# Set problem a:
Please arrange the rows as a JSON list of strings, one string per line, with blank lines left out. Start at the row line that contains "Task: Sort the table by PA column", end after the one that contains "(536, 1338)", and include nothing else.

# Selected excerpt:

__________

Access to Preserved Superannuation
FOI status: may be released
Taxpayer Alerts are intended to be an "early warning" of significant new and emerging tax planning issues or arrangements that the ATO has under risk assessment.
Taxpayer Alerts will provide information that is in the interests of an open tax administration to taxpayers. Taxpayer Alerts are written principally for taxpayers and their advisers and they also serve to inform ATO officers of new and emerging tax planning issues. Not all potential tax planning issues that the ATO has under risk assessment will be the subject of a Taxpayer Alert, and some arrangements that are the subject of a Taxpayer Alert may on further examination be found not to be of concern to the ATO.
Taxpayer Alerts will give the title of the issue (which may be a scheme, arrangement or particular transaction), briefly describe the issue and will highlight the features which the ATO considers give rise to taxation issues. These issues will generally require more detailed analysis to provide an ATO view to taxpayers.

__________

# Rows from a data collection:

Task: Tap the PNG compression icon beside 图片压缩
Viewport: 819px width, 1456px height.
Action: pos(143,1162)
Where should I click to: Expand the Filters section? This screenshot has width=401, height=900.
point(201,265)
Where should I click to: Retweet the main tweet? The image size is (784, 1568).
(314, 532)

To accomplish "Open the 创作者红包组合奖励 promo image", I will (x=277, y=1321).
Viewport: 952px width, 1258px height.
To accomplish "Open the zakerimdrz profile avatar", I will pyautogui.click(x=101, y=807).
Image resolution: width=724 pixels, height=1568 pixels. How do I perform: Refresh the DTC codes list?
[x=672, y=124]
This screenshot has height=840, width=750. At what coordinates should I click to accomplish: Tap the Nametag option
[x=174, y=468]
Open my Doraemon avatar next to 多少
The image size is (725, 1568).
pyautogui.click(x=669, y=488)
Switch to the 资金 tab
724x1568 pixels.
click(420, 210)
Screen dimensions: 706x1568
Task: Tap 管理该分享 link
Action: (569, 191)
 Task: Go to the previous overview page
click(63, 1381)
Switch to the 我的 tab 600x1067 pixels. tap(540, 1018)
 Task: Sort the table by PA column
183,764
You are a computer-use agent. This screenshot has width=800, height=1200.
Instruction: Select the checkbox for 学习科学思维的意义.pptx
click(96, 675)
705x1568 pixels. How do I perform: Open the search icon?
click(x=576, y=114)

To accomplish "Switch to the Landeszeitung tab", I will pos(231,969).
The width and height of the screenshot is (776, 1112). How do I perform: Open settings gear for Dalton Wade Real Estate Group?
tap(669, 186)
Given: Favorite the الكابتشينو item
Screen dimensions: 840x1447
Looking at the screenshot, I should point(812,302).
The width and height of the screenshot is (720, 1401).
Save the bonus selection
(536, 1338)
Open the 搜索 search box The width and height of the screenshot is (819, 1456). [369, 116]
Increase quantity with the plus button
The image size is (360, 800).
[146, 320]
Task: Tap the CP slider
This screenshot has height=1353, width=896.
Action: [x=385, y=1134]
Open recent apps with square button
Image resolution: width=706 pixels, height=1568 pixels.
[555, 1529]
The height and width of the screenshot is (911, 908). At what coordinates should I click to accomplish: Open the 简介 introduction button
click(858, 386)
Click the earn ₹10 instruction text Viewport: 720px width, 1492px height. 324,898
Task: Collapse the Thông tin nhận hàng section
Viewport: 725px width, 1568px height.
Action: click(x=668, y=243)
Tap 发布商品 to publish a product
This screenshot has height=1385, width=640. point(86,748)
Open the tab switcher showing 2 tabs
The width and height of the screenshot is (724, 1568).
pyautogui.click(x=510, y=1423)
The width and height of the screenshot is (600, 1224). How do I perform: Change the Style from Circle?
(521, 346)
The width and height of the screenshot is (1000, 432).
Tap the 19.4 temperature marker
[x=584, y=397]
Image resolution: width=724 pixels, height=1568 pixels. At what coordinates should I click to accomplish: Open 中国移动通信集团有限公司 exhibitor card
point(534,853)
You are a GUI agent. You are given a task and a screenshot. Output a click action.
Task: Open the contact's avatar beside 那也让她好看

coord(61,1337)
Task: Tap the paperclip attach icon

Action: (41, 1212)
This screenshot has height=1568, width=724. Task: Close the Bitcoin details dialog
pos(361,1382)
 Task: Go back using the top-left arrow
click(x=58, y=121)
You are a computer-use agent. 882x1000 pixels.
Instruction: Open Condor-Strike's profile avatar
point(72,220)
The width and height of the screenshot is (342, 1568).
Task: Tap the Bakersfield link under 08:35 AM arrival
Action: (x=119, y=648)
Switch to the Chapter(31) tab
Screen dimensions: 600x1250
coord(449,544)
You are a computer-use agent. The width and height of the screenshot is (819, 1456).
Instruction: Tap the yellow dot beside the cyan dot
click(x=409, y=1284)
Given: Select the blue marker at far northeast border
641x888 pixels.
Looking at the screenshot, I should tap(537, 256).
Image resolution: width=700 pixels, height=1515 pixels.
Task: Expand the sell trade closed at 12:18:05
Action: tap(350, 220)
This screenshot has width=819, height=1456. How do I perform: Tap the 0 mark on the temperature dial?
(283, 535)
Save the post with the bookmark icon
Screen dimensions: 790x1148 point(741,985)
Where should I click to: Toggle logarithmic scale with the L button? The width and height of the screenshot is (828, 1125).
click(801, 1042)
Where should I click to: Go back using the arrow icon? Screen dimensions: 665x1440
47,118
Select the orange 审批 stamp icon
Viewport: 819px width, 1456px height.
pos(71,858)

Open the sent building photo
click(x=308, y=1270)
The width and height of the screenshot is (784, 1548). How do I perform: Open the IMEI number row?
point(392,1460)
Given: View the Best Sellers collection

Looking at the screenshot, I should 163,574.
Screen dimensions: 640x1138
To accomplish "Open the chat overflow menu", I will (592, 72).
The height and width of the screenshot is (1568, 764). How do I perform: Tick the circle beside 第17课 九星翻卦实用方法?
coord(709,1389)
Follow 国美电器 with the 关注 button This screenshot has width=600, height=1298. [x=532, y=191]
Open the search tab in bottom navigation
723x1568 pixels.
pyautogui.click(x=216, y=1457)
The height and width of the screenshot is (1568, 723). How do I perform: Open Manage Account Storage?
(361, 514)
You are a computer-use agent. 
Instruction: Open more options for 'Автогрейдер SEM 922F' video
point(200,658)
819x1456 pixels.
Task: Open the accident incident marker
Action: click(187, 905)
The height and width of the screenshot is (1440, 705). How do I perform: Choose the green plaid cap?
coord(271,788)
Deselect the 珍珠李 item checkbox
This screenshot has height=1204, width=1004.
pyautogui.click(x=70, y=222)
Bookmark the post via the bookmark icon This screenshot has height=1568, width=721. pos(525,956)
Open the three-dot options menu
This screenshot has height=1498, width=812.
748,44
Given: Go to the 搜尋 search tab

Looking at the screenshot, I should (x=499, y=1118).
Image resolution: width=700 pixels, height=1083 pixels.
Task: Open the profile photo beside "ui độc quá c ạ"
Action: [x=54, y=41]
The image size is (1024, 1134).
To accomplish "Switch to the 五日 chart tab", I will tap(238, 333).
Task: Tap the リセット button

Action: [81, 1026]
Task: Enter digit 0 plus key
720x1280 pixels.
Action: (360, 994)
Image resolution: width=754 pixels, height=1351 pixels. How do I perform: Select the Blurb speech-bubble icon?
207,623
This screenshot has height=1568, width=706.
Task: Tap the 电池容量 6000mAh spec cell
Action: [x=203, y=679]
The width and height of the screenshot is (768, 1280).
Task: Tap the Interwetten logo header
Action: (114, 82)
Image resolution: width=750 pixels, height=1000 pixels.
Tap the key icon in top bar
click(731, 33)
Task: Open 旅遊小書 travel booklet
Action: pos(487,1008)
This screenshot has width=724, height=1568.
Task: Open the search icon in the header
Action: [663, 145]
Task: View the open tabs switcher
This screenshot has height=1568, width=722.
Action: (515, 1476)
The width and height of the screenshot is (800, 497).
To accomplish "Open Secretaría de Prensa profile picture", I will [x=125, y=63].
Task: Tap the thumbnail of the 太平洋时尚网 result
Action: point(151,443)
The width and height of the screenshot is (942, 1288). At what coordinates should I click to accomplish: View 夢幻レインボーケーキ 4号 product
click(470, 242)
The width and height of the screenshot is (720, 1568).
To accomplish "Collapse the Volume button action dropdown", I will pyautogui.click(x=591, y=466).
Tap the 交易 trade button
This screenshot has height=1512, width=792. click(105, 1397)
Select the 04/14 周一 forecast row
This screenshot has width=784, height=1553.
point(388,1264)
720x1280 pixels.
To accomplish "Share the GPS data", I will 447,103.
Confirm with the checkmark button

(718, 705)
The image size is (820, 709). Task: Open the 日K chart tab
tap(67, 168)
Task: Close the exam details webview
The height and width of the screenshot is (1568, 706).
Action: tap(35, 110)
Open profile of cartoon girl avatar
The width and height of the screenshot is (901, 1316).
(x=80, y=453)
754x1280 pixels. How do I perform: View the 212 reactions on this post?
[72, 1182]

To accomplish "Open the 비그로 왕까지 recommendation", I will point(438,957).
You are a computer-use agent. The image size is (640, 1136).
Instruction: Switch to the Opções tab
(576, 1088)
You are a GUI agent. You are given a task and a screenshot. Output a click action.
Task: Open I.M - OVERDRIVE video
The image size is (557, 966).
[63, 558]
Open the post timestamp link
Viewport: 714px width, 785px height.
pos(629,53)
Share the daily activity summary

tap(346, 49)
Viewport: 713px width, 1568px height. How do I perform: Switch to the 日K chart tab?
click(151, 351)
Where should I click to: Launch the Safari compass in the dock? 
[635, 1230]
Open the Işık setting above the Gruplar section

__________

# Set problem b:
Name every form that the Taxpayer Alerts passage says an issue may take.

# Task solution a:
[
  " Task: Sort the table by PA column",
  "183,764",
  "You are a computer-use agent. This screenshot has width=800, height=1200.",
  "Instruction: Select the checkbox for 学习科学思维的意义.pptx",
  "click(96, 675)",
  "705x1568 pixels. How do I perform: Open the search icon?",
  "click(x=576, y=114)",
  "To accomplish \"Switch to the Landeszeitung tab\", I will pos(231,969).",
  "The width and height of the screenshot is (776, 1112). How do I perform: Open settings gear for Dalton Wade Real Estate Group?",
  "tap(669, 186)",
  "Given: Favorite the الكابتشينو item",
  "Screen dimensions: 840x1447",
  "Looking at the screenshot, I should point(812,302).",
  "The width and height of the screenshot is (720, 1401).",
  "Save the bonus selection",
  "(536, 1338)"
]

# Task solution b:
A scheme, an arrangement, or a particular transaction.